Introduction to Mutation Testing

Mutation Testing (in French: tests de mutation), I recently discovered this term describing a process capable of detecting gaps in unit tests, going beyond code coverage. Today, I present to you this approach consisting in carrying out these tests by manhandling the code.

Unit tests

Considering that the usefulness of unit testing is well established, this subject becomes interesting if you are developing a tested project, no matter how important the code coverage.
The unit tests allow the highlighting of possible regressions caused by a modification of the code. In theory, if the tests validate the program, it means that everything is working correctly in the application. As the first and often the only measure of trust, we use code coverage. The closer this metric gets to 100%, the more it reassures us that no regression will slip through the cracks. Unfortunately, this assertion remains theoretical.
The tests, although essential to the validation of a qualitative application, it is difficult to demonstrate or even to appreciate their relevance.

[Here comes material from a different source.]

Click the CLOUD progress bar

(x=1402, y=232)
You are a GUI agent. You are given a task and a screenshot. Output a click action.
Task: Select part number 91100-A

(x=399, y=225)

Code coverage and case coverage

100% code coverage does not mean 100% validated code but only 100% of this code executed when passing the tests, nothing more.
Code coverage (line, statement, branch, etc.) measures only what code was executed by the tests, without guarantee of detection of defects. It is only able to identify code that is still untested.
Testing without an assertion is the obvious example because, although executed, the code is not actually tested. Fortunately, this scenario remains rare, the most common is to encounter code that is partially tested by the test suite. A suite that only partially tests code that can still run all of its branches.
In some cases, code coverage is not an indicator of protection. Here is a simple example:

function isAdult(user) {
    return user.age >= 18;
}

Suppose we want to check the age of a user. We will write the following code to make sure it is major.
To test this code we can try with 12 and 38 as input. This action would be enough to cover this code 100%.
The result would be the same if we omitted to consider 18 as the majority with this typo in our code:

function isAdult(user) {
    return user.age > 18;
}

…or if we only tested the value 12 years, or even worse if we omitted the assertion in our test.
The mutation test will actually be able to detect if each statement is meaningfully tested. It is the standard measure for all other types of coverage.

Other issues in the code

Let's then assume that we don't want unnecessary code in our application. Indeed, each untested part will be a source of potential bug or even additional complexity if it is not essential.
Here's why mutation testing is a great way to test the relevance of such code:
if (someVariable !== null && someVariable.hasValue()) {}
Do we need to check the value “null”? Was the condition added out of habit? It could mean that we are unsure of the variable”someVariable” and would warrant further analysis. We cannot go deeper without realizing it. Mutation testing also helps us with this.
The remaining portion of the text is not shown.